──────── Given passage

S. This becomes even more frustrating as, one by one, the various rationales for the war are each exposed as the mendacious house of cards we also highly suspected they were at the time.

Weapons of Mass Destruction? Here is this from U.S.'s own weapons inspector and chief of the Iraqi Survey Group David Kay in an interview last week with a private thinktank, The Arms Control Association:

ACT: Vice President Cheney recently said that there might still be weapons of mass destruction found in Iraq. Your mid-January report was obviously fairly skeptical of that possibility. Do you think he's being realistic? Do you think his comments are helpful?

Kay: What worries me about the vice president's statement is, I think people who hold out for a Hail-Mary pass--and lo and behold maybe we'll find that stockpile a year or two years out so everyone keeps searching-delay the inevitable looking back at what went wrong...It's a little like the analogy I sometimes use: in Apollo 13, if when the astronauts had said, "Houston, we have a problem," mission control had responded, "Well, you're only a third of the way to the moon. Why don't you keep going and we'll see how serious this problem is? And if and when you get there you don't make it, we'll investigate and we'll fix it for the next one."... I think you can read that statement of the vice president and say that he certainly is in denial and is holding hope that well, maybe the weapons will eventually be discovered. … I think most others at the working level recognize the correctness of the assessment that those weapons don't exist.

Terrorist connections? The only Al Qaeda connection to Iraq that has any credibility has been the group Ansar Al Islam, which was a Iranian backed group operating against the Northern Kurds and certainly not there with the blessing of the Baathist regime. There was simply no terrorist threat from Iraq, a country, by the way almost as nearly as high on the Al Qaeda hit list as the U.S.

Human Rights? Fine, if you want to make an argument that Saddam was a bad guy and needed to suck the pipe for various human rights violations, sure. But how many other countries could that be said of? Why aren't we invading them?

In fact... why are we actually negotiating with states we know sponsor terrorism, such as Pakistan, Libya and Syria?

There is no consistency to our foreign policy, and about all we have managed to accomplish since 9/11 is the reinforcement of every negative stereotype of America and Americans that has ever graced the editorial cartoons and coffeehouse conversations of the rest of the world. It is time for Americans to understand that our foreign policy is a disaster that will only lead to further violence against Americans.

Thanks W, thanks for drawing that big bullseye on me, if I ever want to travel the world...thanks a lot for that...

WE’RE SO NOT COOL!
J. And while we're on the subject of missed moments, Yasser Arafat and George W. Bush have one thing in common -- when the call to historical significance came, they both were unable to get to the phone. In Arafat's case, he simply could not reach out and grasp what was being offered in the 90s during talks brokered by then-President Clinton.

And when that call came for W in the wake of 9/11 to be a world leader of vision, consequence and impact, he, unfortunately was out on a beer run for Scooter Libby and Steve Hadley, which in truth, that was the only reason the Vice President’s Iraq Working Group let W. hang out with them.

────────────────

_Work required:_ From the Iraq war post above, pull out the stretch that runs from "Weapons of Mass Destruction?" up to and including "comments are helpful?", word for word.

──────── Information provided

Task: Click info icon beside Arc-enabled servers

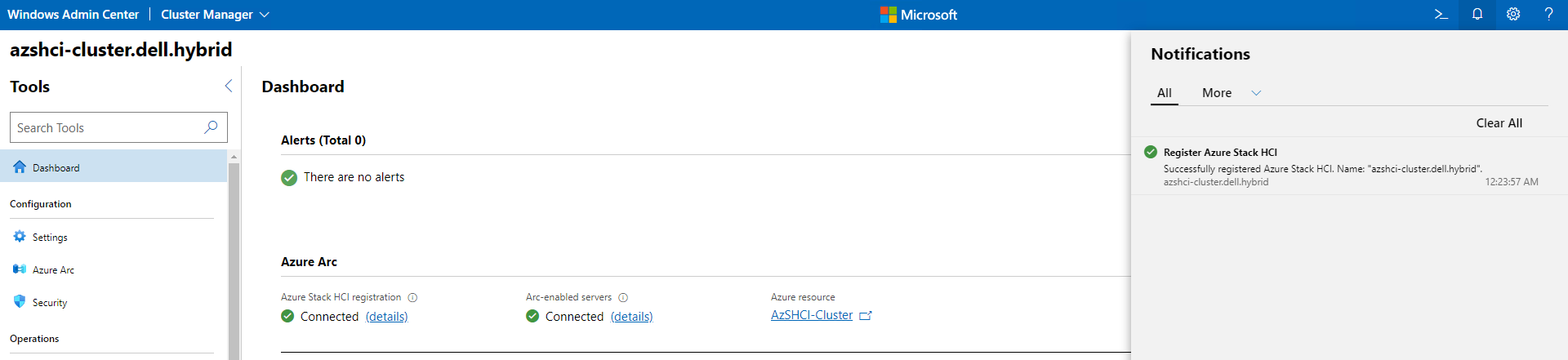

────────────────

_Task solution:_
Weapons of Mass Destruction? Here is this from U.S.'s own weapons inspector and chief of the Iraqi Survey Group David Kay in an interview last week with a private thinktank, The Arms Control Association:

ACT: Vice President Cheney recently said that there might still be weapons of mass destruction found in Iraq. Your mid-January report was obviously fairly skeptical of that possibility. Do you think he's being realistic? Do you think his comments are helpful?